━━ Recorded information

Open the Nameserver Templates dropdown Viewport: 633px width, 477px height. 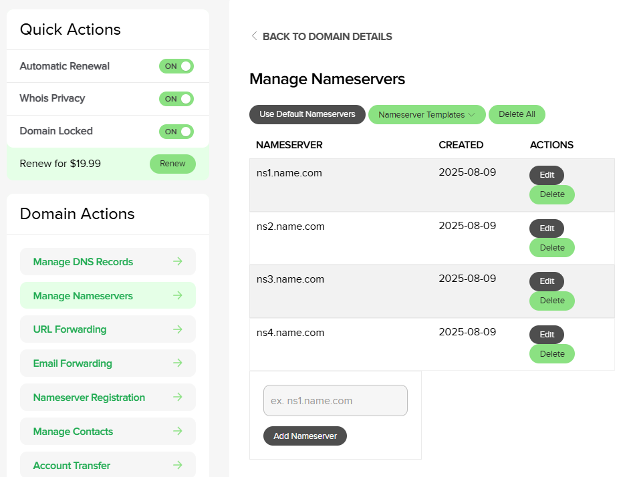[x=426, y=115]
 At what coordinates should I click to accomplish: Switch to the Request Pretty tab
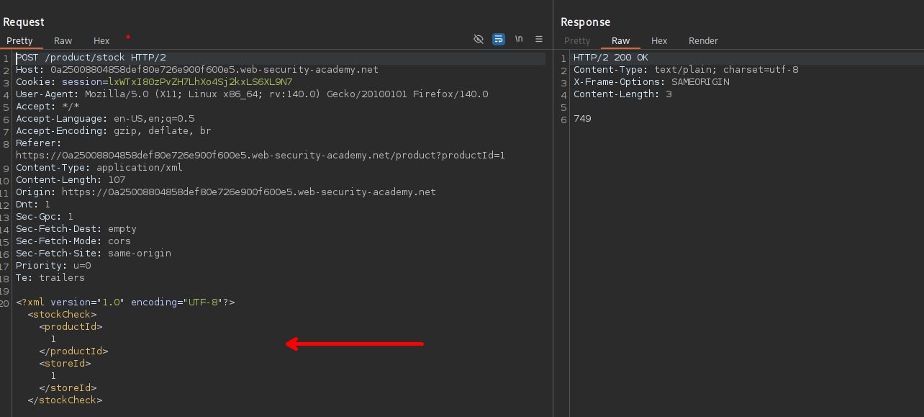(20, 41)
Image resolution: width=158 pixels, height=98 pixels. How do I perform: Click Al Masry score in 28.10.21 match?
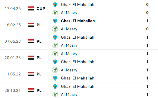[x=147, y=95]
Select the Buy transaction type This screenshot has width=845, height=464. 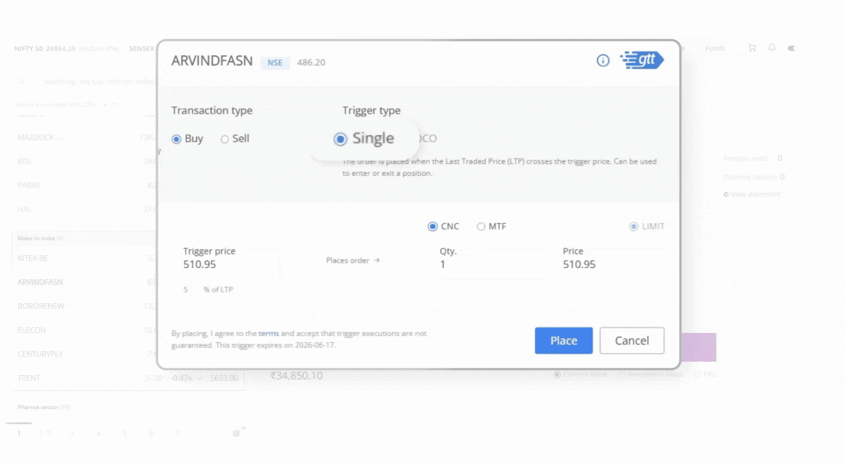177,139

━━━━
━━ Recorded information

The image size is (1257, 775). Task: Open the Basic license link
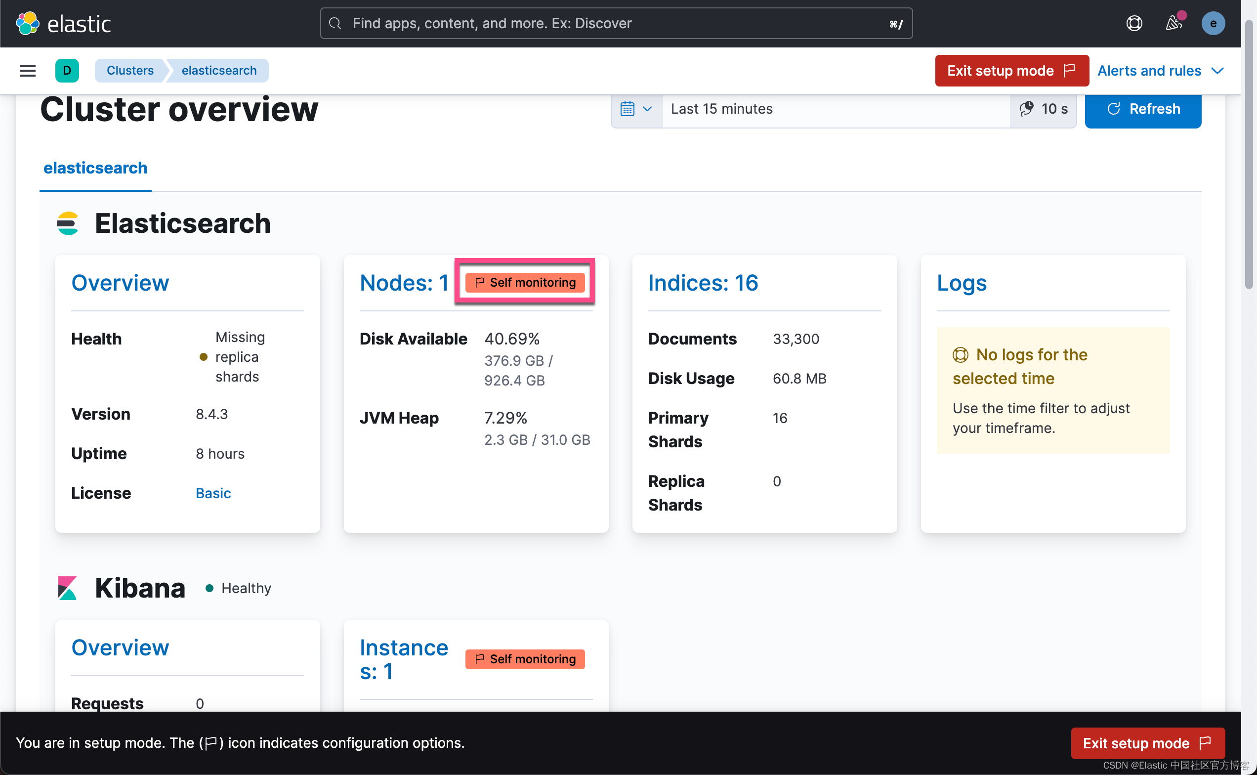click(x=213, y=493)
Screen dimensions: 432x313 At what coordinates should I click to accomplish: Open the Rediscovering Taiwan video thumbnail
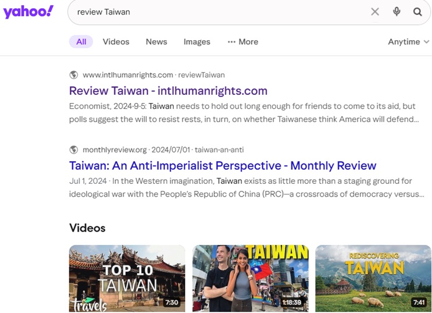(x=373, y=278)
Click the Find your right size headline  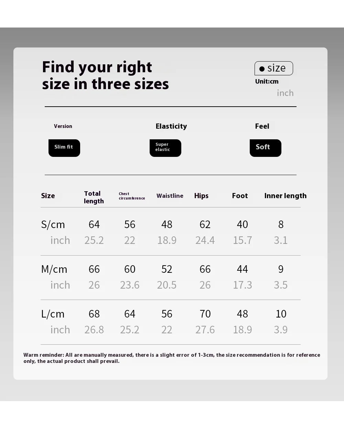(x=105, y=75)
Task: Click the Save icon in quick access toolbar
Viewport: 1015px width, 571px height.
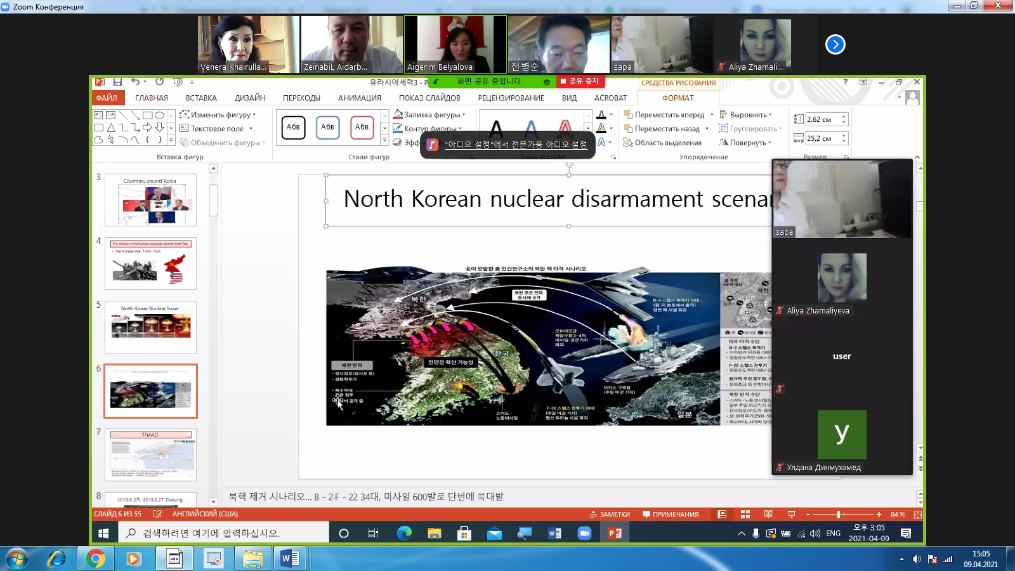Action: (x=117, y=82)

━━━━
━━ Recorded information

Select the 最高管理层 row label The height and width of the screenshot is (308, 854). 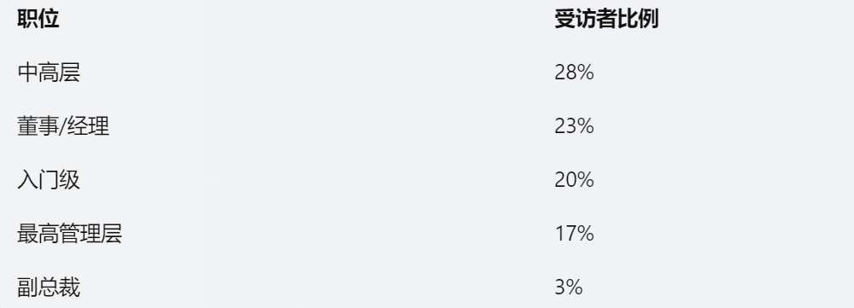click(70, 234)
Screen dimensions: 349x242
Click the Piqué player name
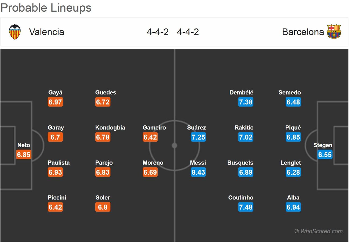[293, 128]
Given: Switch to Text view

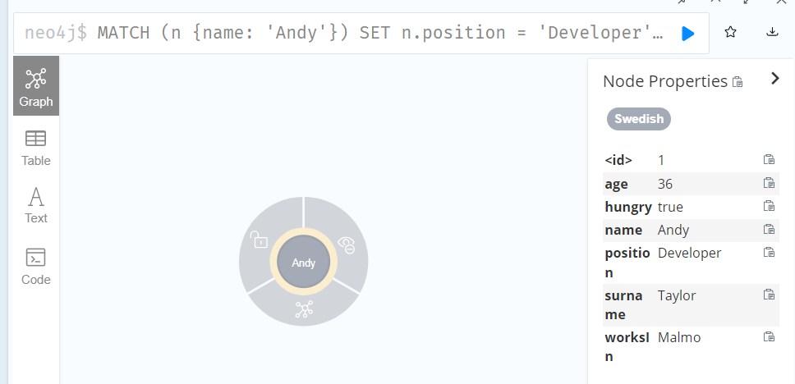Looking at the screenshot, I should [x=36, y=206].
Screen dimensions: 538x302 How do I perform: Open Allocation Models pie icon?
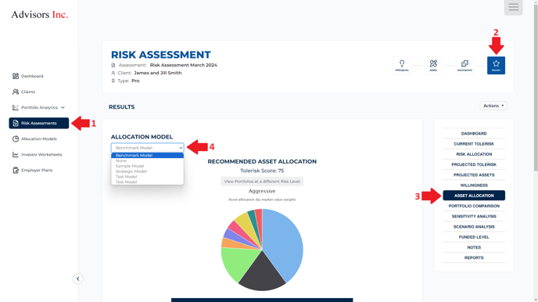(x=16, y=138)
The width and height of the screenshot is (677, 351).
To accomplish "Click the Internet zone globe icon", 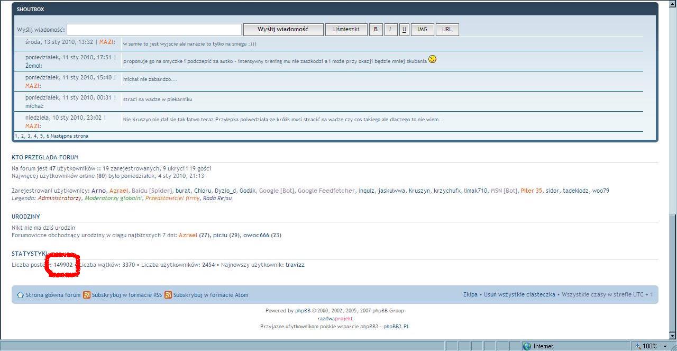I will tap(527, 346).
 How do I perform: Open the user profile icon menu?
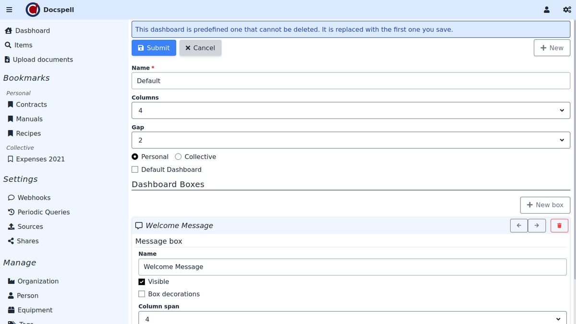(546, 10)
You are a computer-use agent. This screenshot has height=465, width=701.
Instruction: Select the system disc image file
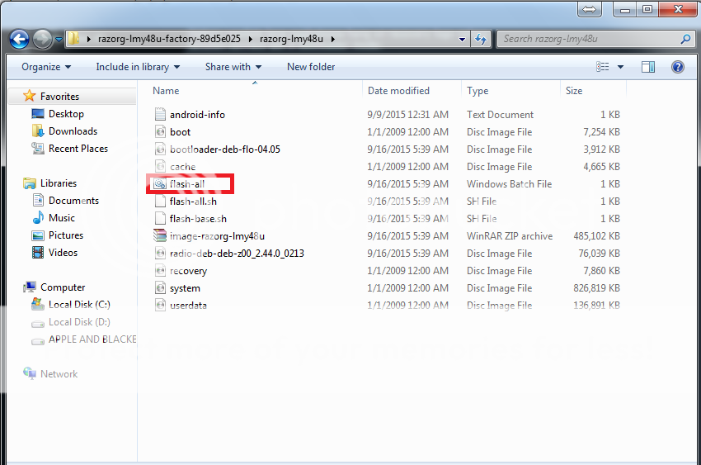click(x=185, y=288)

━━━━

Copy the entries from the line containing "Task: Click the" through the line containing "Action: (x=117, y=82)", including both of those lines, and omit the pictures.

**Result of this exercise**
Task: Click the Save icon in quick access toolbar
Viewport: 1015px width, 571px height.
Action: (x=117, y=82)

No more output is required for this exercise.